**Problem requirements:** In the data below, replace every occurrence of "notifications" with "alerts" and reproduce all of it with nothing else changed.

**Material for the task:**
:::

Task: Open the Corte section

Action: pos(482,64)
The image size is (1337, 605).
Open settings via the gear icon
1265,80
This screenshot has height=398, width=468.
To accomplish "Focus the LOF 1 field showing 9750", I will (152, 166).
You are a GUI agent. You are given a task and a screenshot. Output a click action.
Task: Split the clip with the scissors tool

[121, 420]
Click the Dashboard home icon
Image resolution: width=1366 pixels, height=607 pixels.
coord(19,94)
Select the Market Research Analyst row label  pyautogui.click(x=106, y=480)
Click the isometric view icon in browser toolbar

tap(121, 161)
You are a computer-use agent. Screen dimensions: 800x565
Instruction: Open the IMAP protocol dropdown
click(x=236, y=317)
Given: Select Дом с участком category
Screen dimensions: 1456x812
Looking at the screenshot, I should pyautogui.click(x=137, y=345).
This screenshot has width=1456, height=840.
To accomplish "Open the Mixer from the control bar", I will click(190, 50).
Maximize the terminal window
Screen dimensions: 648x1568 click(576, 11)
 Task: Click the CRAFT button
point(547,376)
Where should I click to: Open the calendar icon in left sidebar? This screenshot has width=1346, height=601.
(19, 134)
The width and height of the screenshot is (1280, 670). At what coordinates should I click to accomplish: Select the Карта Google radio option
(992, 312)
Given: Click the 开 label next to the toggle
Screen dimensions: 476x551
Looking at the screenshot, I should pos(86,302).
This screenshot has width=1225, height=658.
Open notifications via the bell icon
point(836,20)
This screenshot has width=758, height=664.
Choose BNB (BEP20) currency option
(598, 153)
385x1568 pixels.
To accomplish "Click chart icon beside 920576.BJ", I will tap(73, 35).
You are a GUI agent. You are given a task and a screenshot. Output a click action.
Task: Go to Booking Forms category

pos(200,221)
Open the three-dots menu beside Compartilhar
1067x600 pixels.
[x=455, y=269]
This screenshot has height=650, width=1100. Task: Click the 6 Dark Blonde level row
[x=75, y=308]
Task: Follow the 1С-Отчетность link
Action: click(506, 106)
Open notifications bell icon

:::

**Result of the task:**
Task: Open the Corte section

Action: pos(482,64)
The image size is (1337, 605).
Open settings via the gear icon
1265,80
This screenshot has height=398, width=468.
To accomplish "Focus the LOF 1 field showing 9750", I will (152, 166).
You are a GUI agent. You are given a task and a screenshot. Output a click action.
Task: Split the clip with the scissors tool

[121, 420]
Click the Dashboard home icon
Image resolution: width=1366 pixels, height=607 pixels.
coord(19,94)
Select the Market Research Analyst row label  pyautogui.click(x=106, y=480)
Click the isometric view icon in browser toolbar

tap(121, 161)
You are a computer-use agent. Screen dimensions: 800x565
Instruction: Open the IMAP protocol dropdown
click(x=236, y=317)
Given: Select Дом с участком category
Screen dimensions: 1456x812
Looking at the screenshot, I should pyautogui.click(x=137, y=345).
This screenshot has width=1456, height=840.
To accomplish "Open the Mixer from the control bar", I will click(190, 50).
Maximize the terminal window
Screen dimensions: 648x1568 click(576, 11)
 Task: Click the CRAFT button
point(547,376)
Where should I click to: Open the calendar icon in left sidebar? This screenshot has width=1346, height=601.
(19, 134)
The width and height of the screenshot is (1280, 670). At what coordinates should I click to accomplish: Select the Карта Google radio option
(992, 312)
Given: Click the 开 label next to the toggle
Screen dimensions: 476x551
Looking at the screenshot, I should pos(86,302).
This screenshot has width=1225, height=658.
Open alerts via the bell icon
point(836,20)
This screenshot has width=758, height=664.
Choose BNB (BEP20) currency option
(598, 153)
385x1568 pixels.
To accomplish "Click chart icon beside 920576.BJ", I will tap(73, 35).
You are a GUI agent. You are given a task and a screenshot. Output a click action.
Task: Go to Booking Forms category

pos(200,221)
Open the three-dots menu beside Compartilhar
1067x600 pixels.
[x=455, y=269]
This screenshot has height=650, width=1100. Task: Click the 6 Dark Blonde level row
[x=75, y=308]
Task: Follow the 1С-Отчетность link
Action: click(506, 106)
Open alerts bell icon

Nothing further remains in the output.